Work to complete
Copy out the material below word for word, starting at the line containing "You are a GUI" and ending at the end of the material. Leave the pictures out of your answer.

Entries about target coordinates
— Start —

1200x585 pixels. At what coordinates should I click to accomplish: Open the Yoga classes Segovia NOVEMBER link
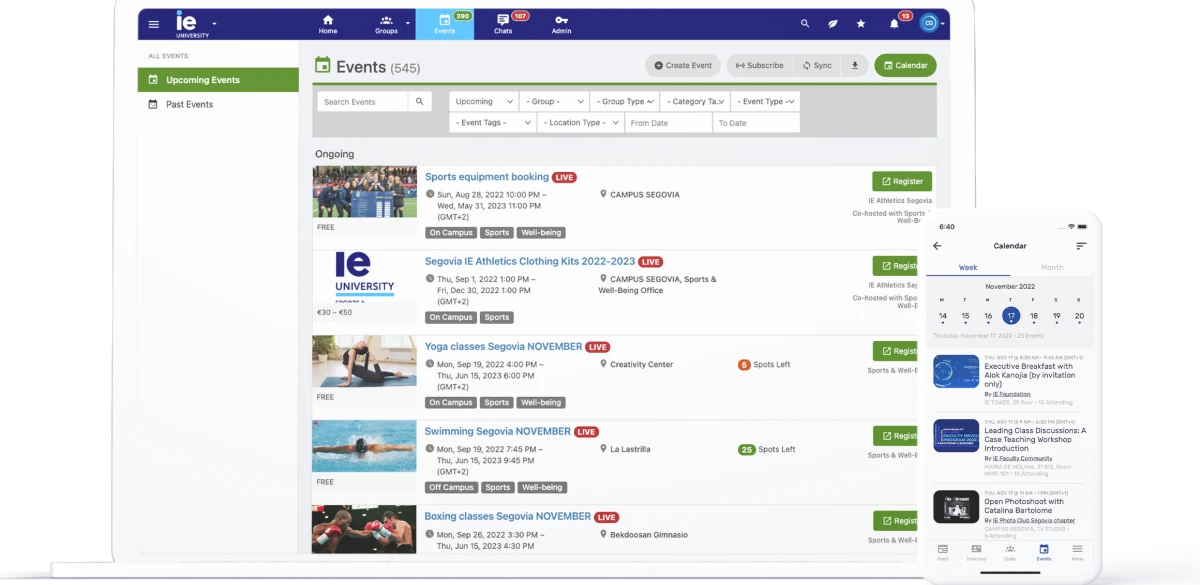click(503, 347)
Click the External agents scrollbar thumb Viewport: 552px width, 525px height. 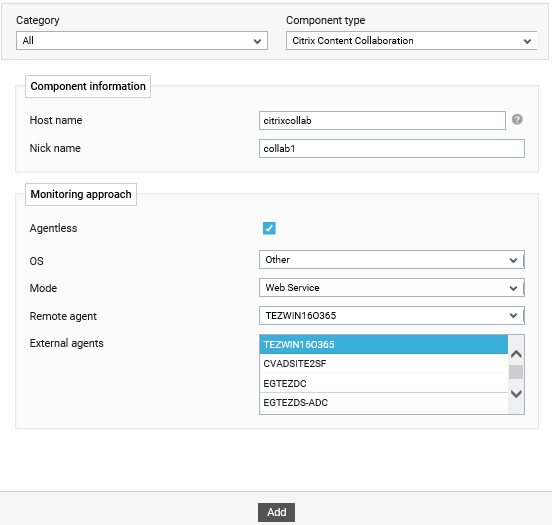pyautogui.click(x=516, y=372)
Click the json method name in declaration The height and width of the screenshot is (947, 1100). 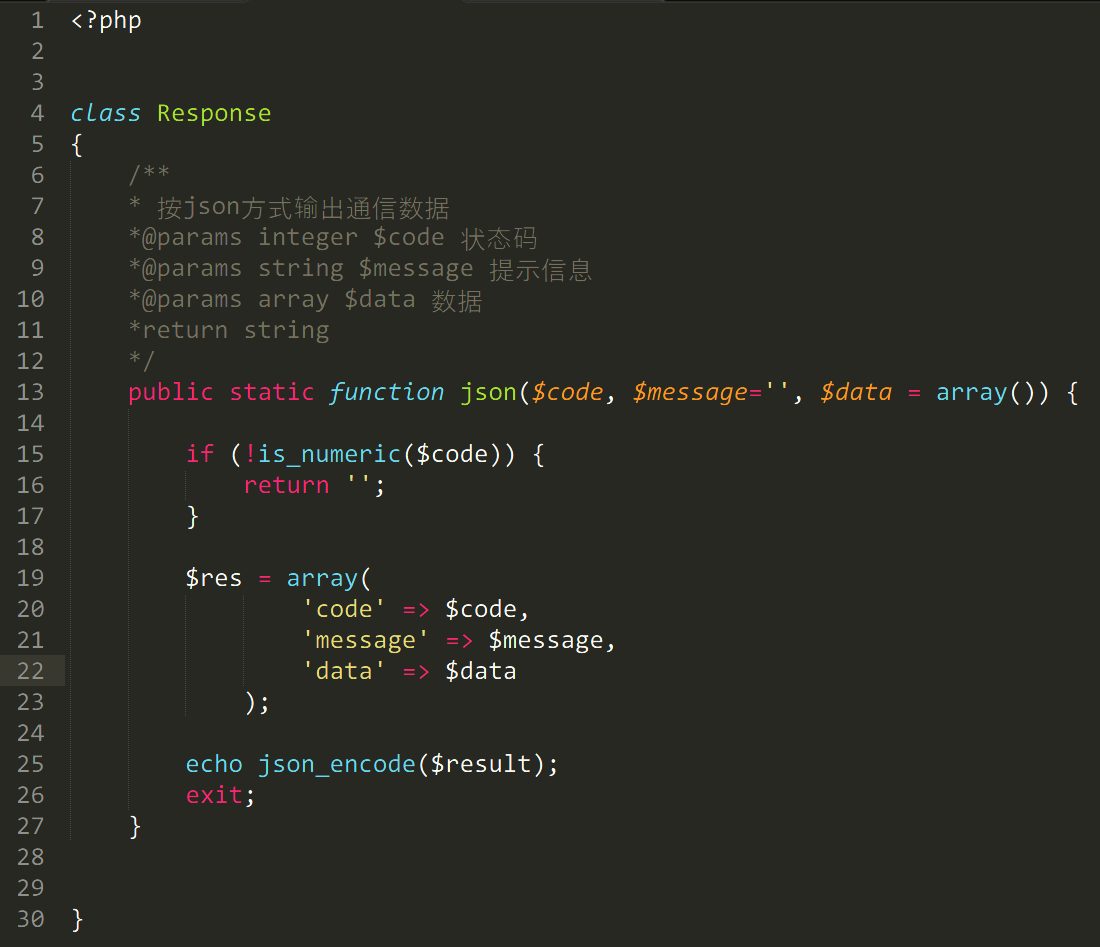(x=488, y=392)
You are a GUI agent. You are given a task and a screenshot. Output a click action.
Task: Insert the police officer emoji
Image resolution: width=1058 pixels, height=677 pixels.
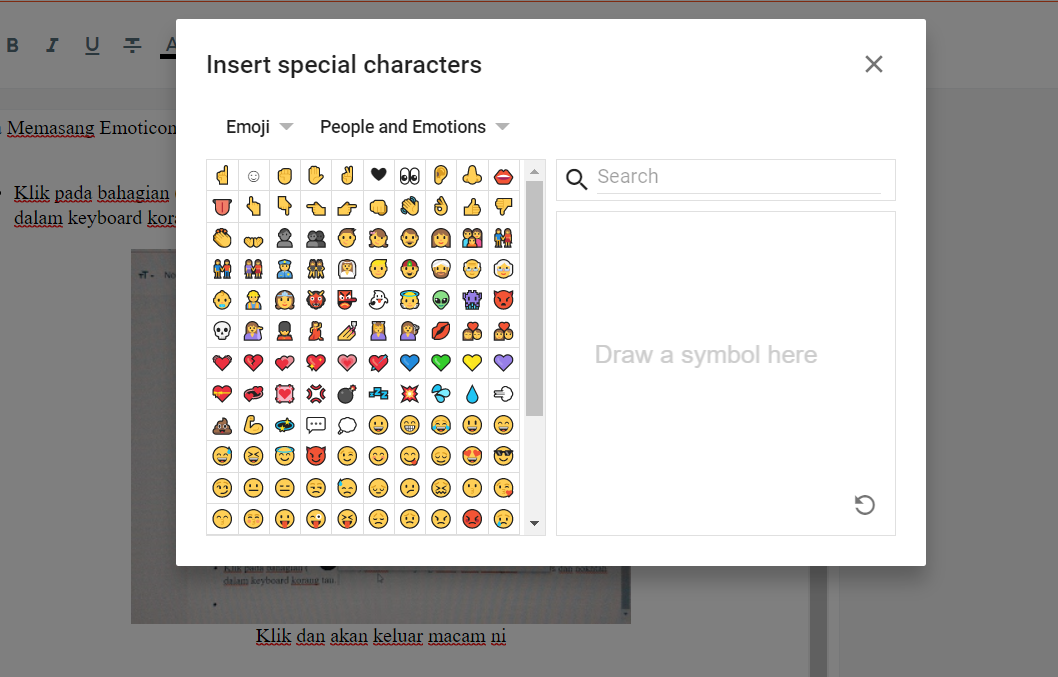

— End —

Written answer
You are a GUI agent. You are given a task and a screenshot. Output a click action.
Task: Insert the police officer emoji
Image resolution: width=1058 pixels, height=677 pixels.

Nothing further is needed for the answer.